_What to produce_. Beginning with the line containing "Task: Click the" and ending at the last line of the data, set down every line exactly, leaving out all pictures.

━━ Supplied data ━━

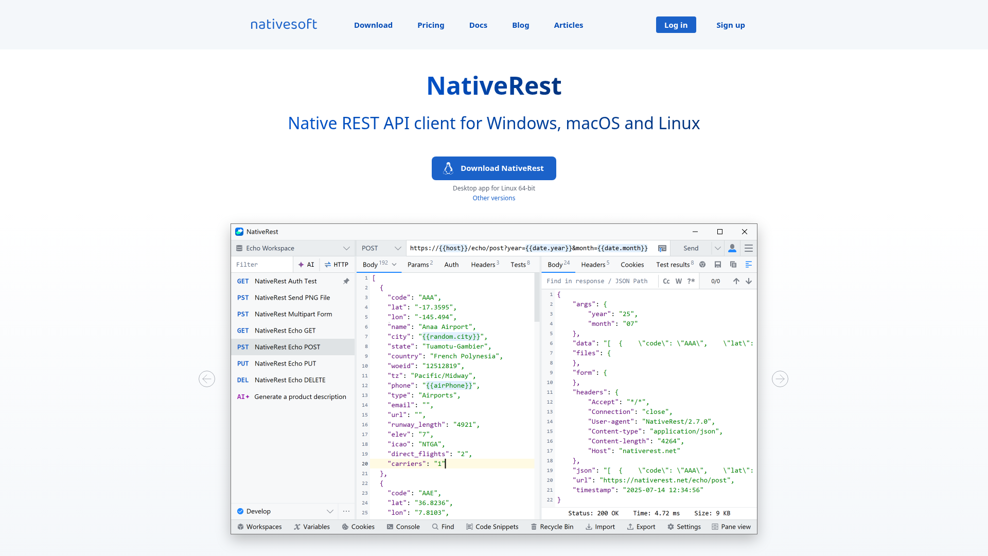
Task: Open the Variables panel
Action: click(x=312, y=527)
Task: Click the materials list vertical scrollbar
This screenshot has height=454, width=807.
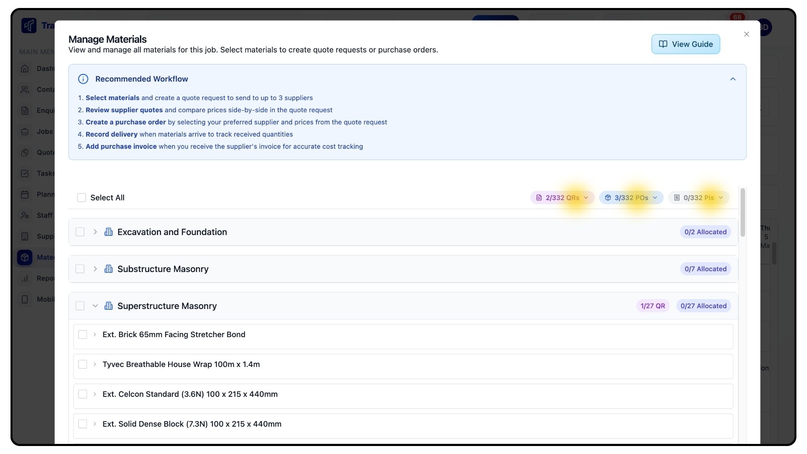Action: click(743, 213)
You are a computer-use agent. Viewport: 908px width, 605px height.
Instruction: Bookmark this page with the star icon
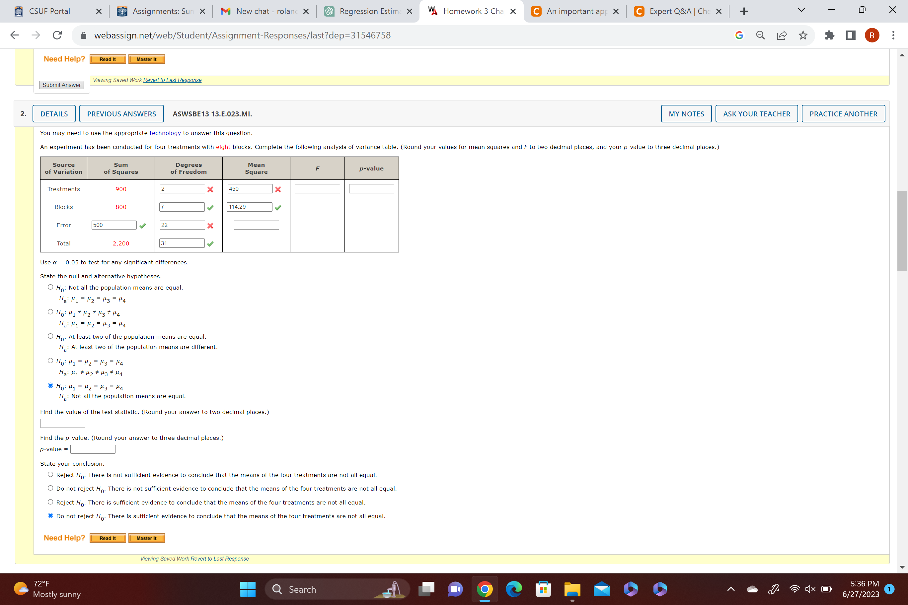[803, 35]
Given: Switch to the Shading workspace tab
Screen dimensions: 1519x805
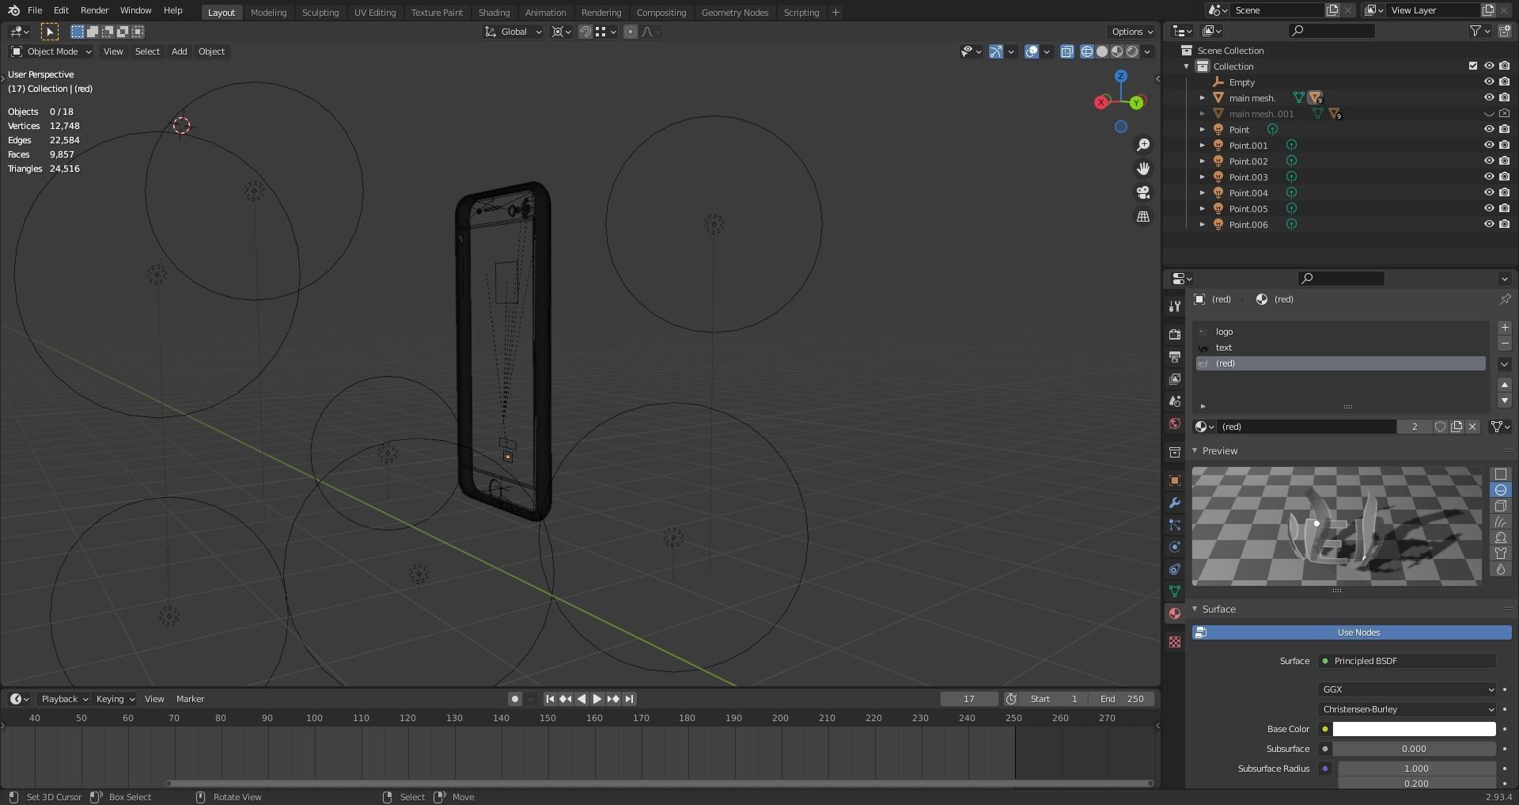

━━━

_Solution_.
Task: Click the materials list vertical scrollbar
This screenshot has height=454, width=807.
Action: click(743, 213)
You are a computer-use agent. Viewport: 908px width, 605px height.
Instruction: Bookmark this page with the star icon
[803, 35]
Given: Switch to the Shading workspace tab
Screen dimensions: 1519x805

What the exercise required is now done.